If the tests are looping on $2002 that would indicate that the test is done and it's trying to print the results of the test to the PPU. I'm not sure how that is happening if you don't see any output written at $6000 since that should happen first.
edit: actually I went ahead and made a log of test 03 to compare with what you are seeing, and it looks like the test is checking for the existence of a PPU by looping for a few frames and seeing if that flag ever changes. You can ignore differences with Nintendulator on that part of the test and move on to line 27,000 or so of the log. (See why I said you needed a robust diff tool to analyze these?)

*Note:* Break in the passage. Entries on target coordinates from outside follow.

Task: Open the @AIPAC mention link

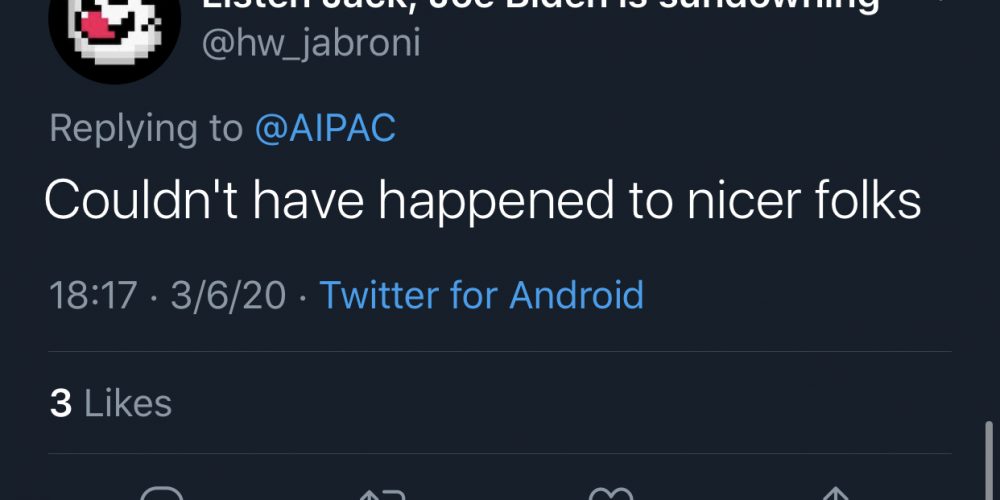Action: [325, 129]
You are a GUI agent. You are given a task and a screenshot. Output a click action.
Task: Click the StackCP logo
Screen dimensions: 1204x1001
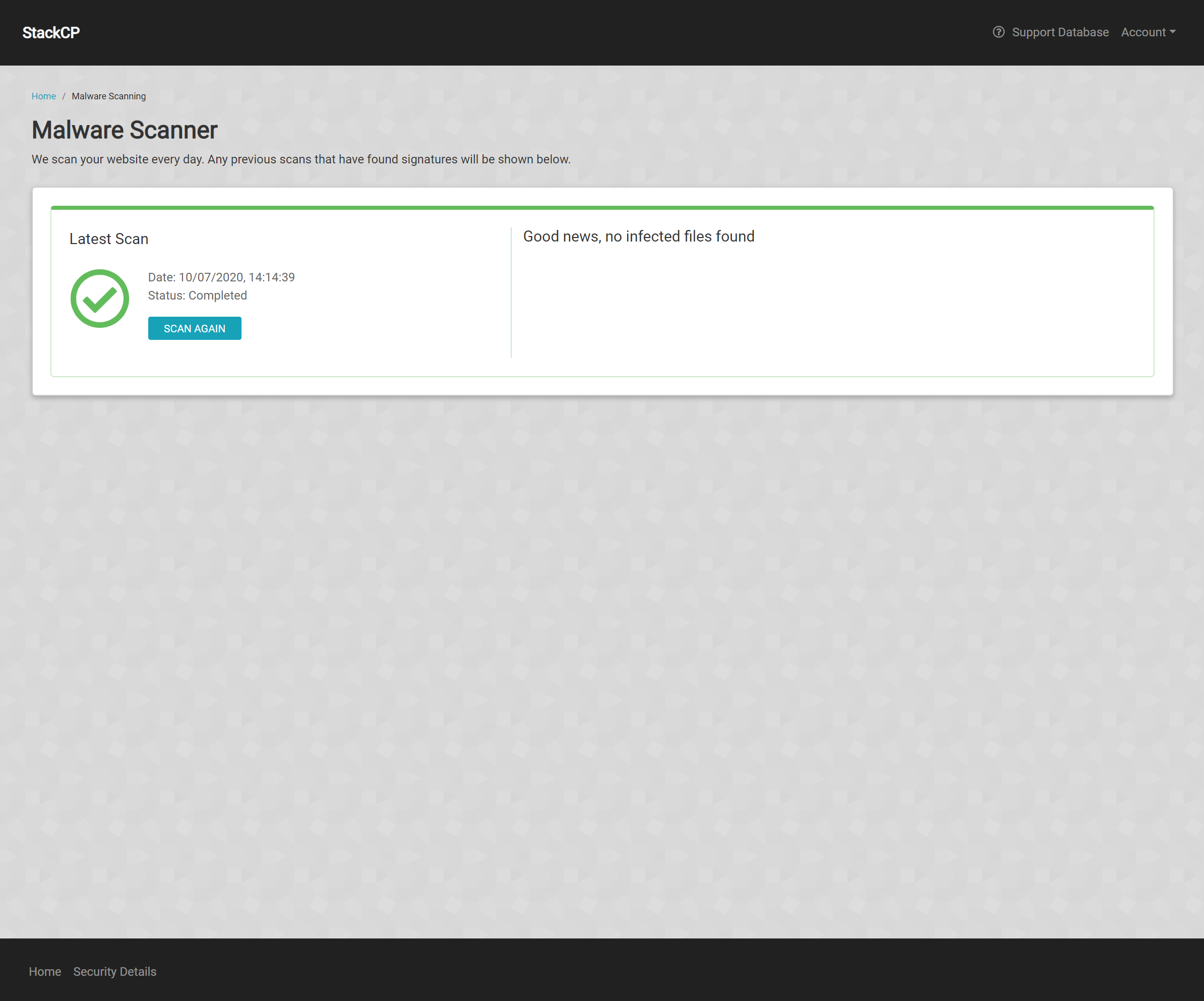50,32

The place where you were actually failing the test is around line 35,000 where this block of code is executed:
Code: Select all
E373 A0 LDY #$07 PC:E374 A:BF X:8C Y:00 P:27 SP:9C CYC:109 SL:244
E375 84 STY $29 PC:E376 A:BF X:8C Y:07 P:25 SP:9C CYC:115 SL:244
E377 B9 LDA $E222,y PC:E378 A:BF X:8C Y:07 P:25 SP:9C CYC:124 SL:244
E37A 8D STA $03A1 PC:E37B A:FF X:8C Y:07 P:A5 SP:9C CYC:136 SL:244
E37D A6 LDX $21 PC:E37E A:FF X:8C Y:07 P:A5 SP:9C CYC:148 SL:244
E37F 9A TXS PC:E380 A:FF X:90 Y:07 P:A5 SP:9C CYC:157 SL:244
E380 B9 LDA $E222,y PC:E381 A:FF X:90 Y:07 P:A5 SP:90 CYC:163 SL:244
E383 8D STA $03A1 PC:E384 A:FF X:90 Y:07 P:A5 SP:90 CYC:175 SL:244
E386 A5 LDA $1D PC:E387 A:FF X:90 Y:07 P:A5 SP:90 CYC:187 SL:244
E388 48 PHA PC:E389 A:00 X:90 Y:07 P:27 SP:90 CYC:196 SL:244
E389 A5 LDA $1E PC:E38A A:00 X:90 Y:07 P:27 SP:8F CYC:205 SL:244
E38B A6 LDX $1F PC:E38C A:FF X:90 Y:07 P:A5 SP:8F CYC:214 SL:244
E38D A4 LDY $20 PC:E38E A:FF X:00 Y:07 P:27 SP:8F CYC:223 SL:244
E38F 28 PLP PC:E390 A:FF X:00 Y:01 P:25 SP:8F CYC:232 SL:244
E390 4C JMP $03A0 PC:E391 A:FF X:00 Y:01 P:20 SP:90 CYC:244 SL:244
03A0 A9 LDA #$FF PC:03A1 A:FF X:00 Y:01 P:20 SP:90 CYC:253 SL:244
03A2 4C JMP $E393 PC:03A3 A:FF X:00 Y:01 P:A0 SP:90 CYC:259 SL:244
E393 08 PHP PC:E394 A:FF X:00 Y:01 P:A0 SP:90 CYC:268 SL:244
Basically what's going on here is that the test is copying some data to RAM that was generated previously in the test, and then jumping to its location. The data itself happens to be a jump to the next portion of the test. So either your CPU can't execute code from RAM, or the wrong data is being copied to this location at some point, which could be caused by a bug thousands of lines previously in the log.